Sepsis: Fighting A Serious Health and Economic ConditionBy Carlos Hernandez | Wed, 10/28/2020 - 13:58
Sepsis is a growing global healthcare concern that affects millions of people and costs the healthcare industry billions of dollars (U.S.) each year. Let’s review some figures:
- More than 49 million people are affected by sepsis worldwide.
- Sepsis has a global mortality rate that ranges from 15 percent to 50 percent, depending on the country. Latin American countries are on the upper end.
- In the US, one-third of patients who die in a hospital have sepsis.
- Sepsis is the first cause of hospital readmission in the US, with 20 percent re-hospitalized within 30 days.
- Among hospitalization costs, sepsis is the No. 1 condition on the list. In the US, the annual costs are more than US$24 billion and increased about 19 percent from 2011 to 2013.
One of the challenges of this condition is that patients get worse very quickly. They move from sepsis to severe sepsis within 72 hours. Early administration of antibiotics can decrease the chance of mortality by 7.6 percent each hour.
This serious condition leads to longer stays in the hospital, mainly in the ICU, which is one of the factors that increase the cost.
Around 85 percent of septic patients enter the healthcare system through the emergency department that triages and diagnoses them; however, frequently the symptoms are vague, and diagnosis is complicated and takes time.

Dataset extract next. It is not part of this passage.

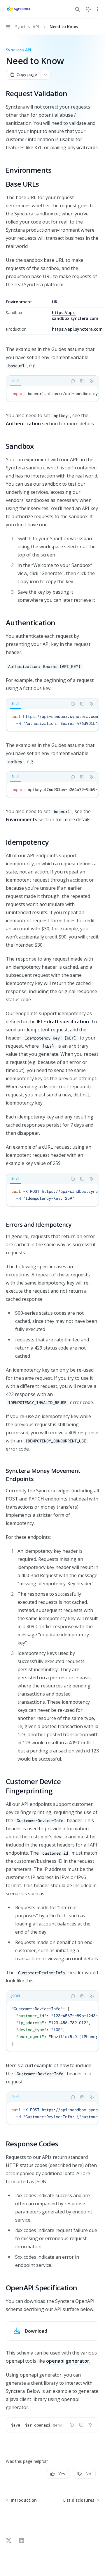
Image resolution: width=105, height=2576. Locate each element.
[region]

As mentioned, early attention improves the odds for recovery and decreases the costs significantly, so tools that support an early diagnosis are key for patients and for healthcare providers.
To help with early sepsis detection, Beckman Coulter has created an Early Sepsis Indicator that is reported as part of a routine complete blood count and can provide an earlier alert to possible sepsis or developing sepsis when added to the current standard of care and clinical judgment. This is an FDA-approved tool that we introduced to Mexico this year.
Also, Beckman Coulter has recently been awarded a contract totaling $1.25 million, with potential to be awarded an additional $6.5 million if all contract options are exercised, from the DRIVe (Division of Research, Innovation, and Ventures) established by the Biomedical Advanced Research and Development Authority (BARDA) under the Office of the Assistant Secretary for Preparedness and Response (ASPR) within the United States Department of Health and Human Services (HHS).
The contract will enable Beckman Coulter, in collaboration with Dascena, Inc, to develop and commercialize a novel machine learning-based sepsis detection algorithm. By combining novel lab test parameter values with electronic health record information, the objective for this next-generation analytical algorithm will be to accurately predict and detect sepsis earlier, with the goals of reducing sepsis mortality through earlier intervention and reducing the total cost of care.